- _DOCUMENT EXCERPT_:
/---

As a relatively new German breed, Aegidienbergers are still establishing their reputation as smooth-gaited riding horses. However, the two breeds that provided the foundation stock for the Aegidienberg have been admired for centuries: the Peruvian Paso and the Icelandic Horse , both of which are famous for their fast, smooth gaits. Equestrians looking for a medium-sized gaited horse will usually consider buying an Aegidienberger, as it is larger than these two breeds, but still has the agility, smoothness and speed of its ancestors. Most breeders who will sell an Aegidienberg are in Germany, though the horses are likely to acquire wider interest as the breed becomes better known.

Use and Characteristics of the Aegidienberger

Like the Peruvian Paso and the Icelandic Horse , the Aegidienberg is a small horse with a lot of strength, stamina and hardiness. But the true advantage of this breed is it's additional height. Standing between 13 hands (52 inches/132 cm) and 15 hands (60 inches/152 cm) high, Aegidienbergers are suitable for capable riders of various sizes, from adults to children. Breeders can sell an Aegidienberger of any coat colour as there are no restrictions or regulations. These tough horses have inherited the ability of their ancestors to cope easily with varying terrain, and are very easy to keep. Aegidienbergers are natural performers of the gait known as the tölt, which is usually associated with Icelandic Horses . Saddlebred horses have also contributed to this breed.

\---

- _SOURCE EXCERPT_:
/---

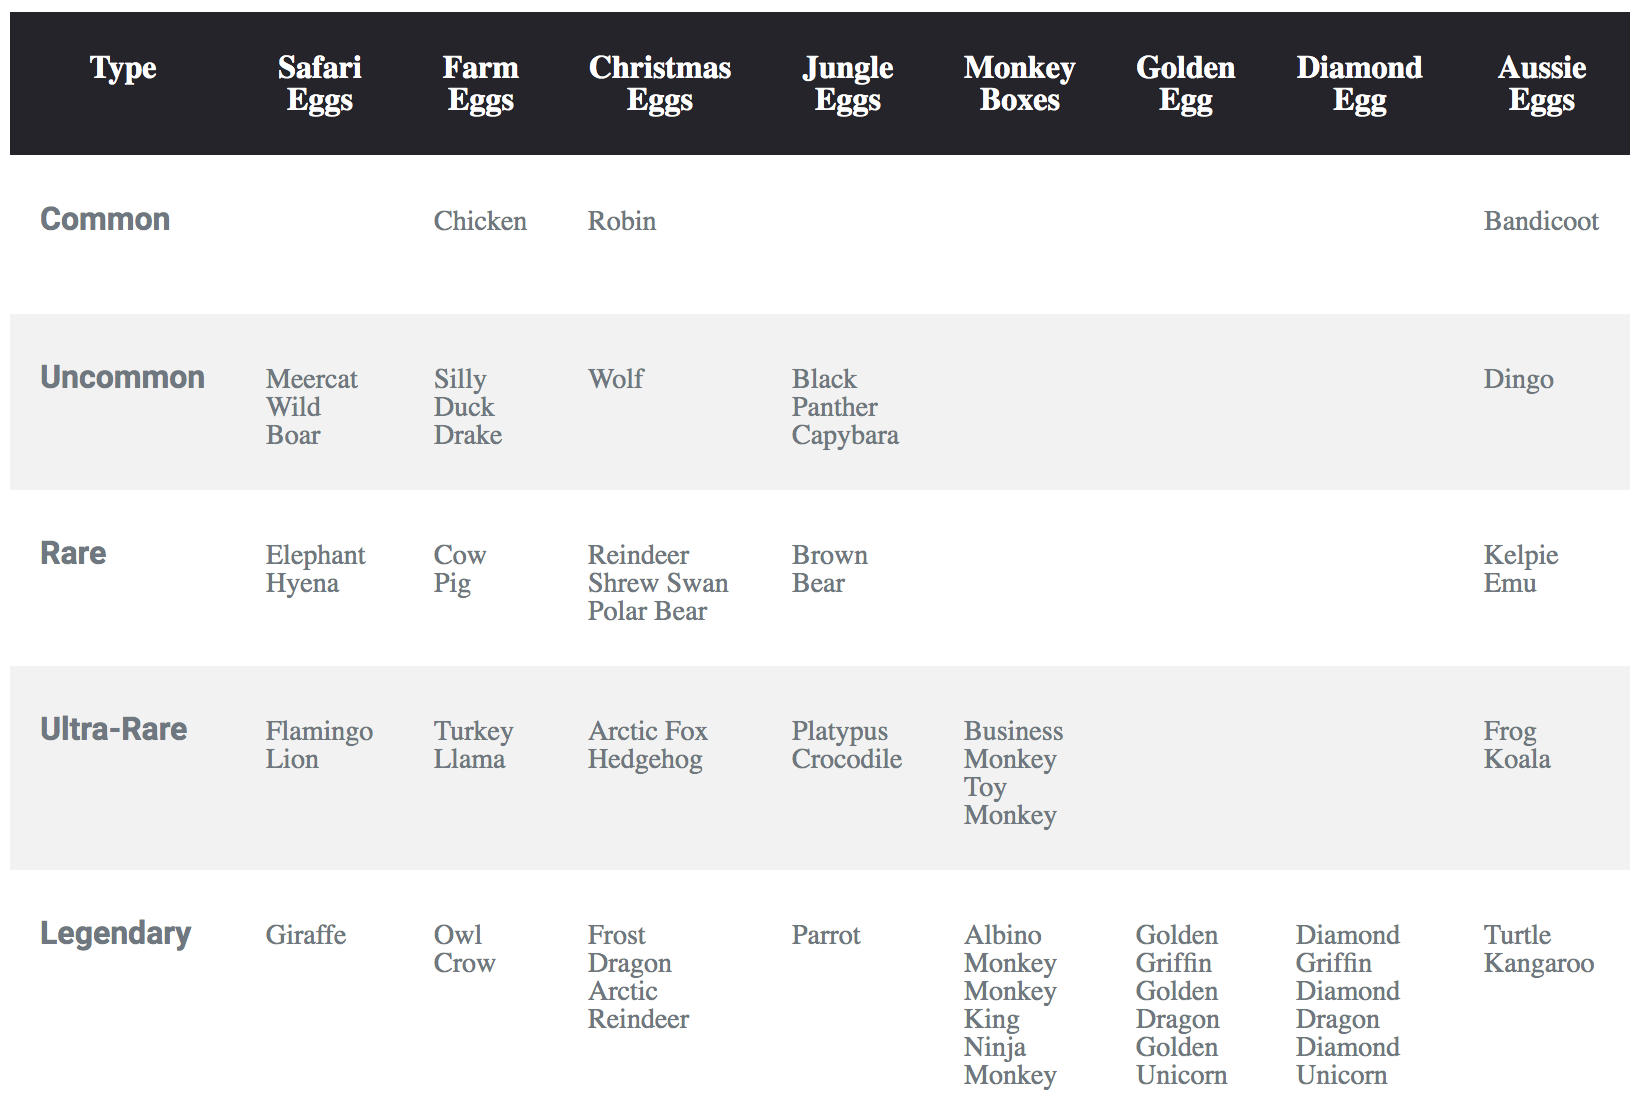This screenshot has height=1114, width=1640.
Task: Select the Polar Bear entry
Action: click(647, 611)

\---

- _WHAT IS ASKED_:
• 1. In the Aegidienberger text, which two breeds supplied the foundation stock for the Aegidienberger?
• 2. Reproduce the portion of the Aegidienberger text from "Like the Peruvian" to "to this breed.".

- _RESULTS FOR THE EXERCISE_:
• 1. The Peruvian Paso and the Icelandic Horse.

• 2.
Like the Peruvian Paso and the Icelandic Horse , the Aegidienberg is a small horse with a lot of strength, stamina and hardiness. But the true advantage of this breed is it's additional height. Standing between 13 hands (52 inches/132 cm) and 15 hands (60 inches/152 cm) high, Aegidienbergers are suitable for capable riders of various sizes, from adults to children. Breeders can sell an Aegidienberger of any coat colour as there are no restrictions or regulations. These tough horses have inherited the ability of their ancestors to cope easily with varying terrain, and are very easy to keep. Aegidienbergers are natural performers of the gait known as the tölt, which is usually associated with Icelandic Horses . Saddlebred horses have also contributed to this breed.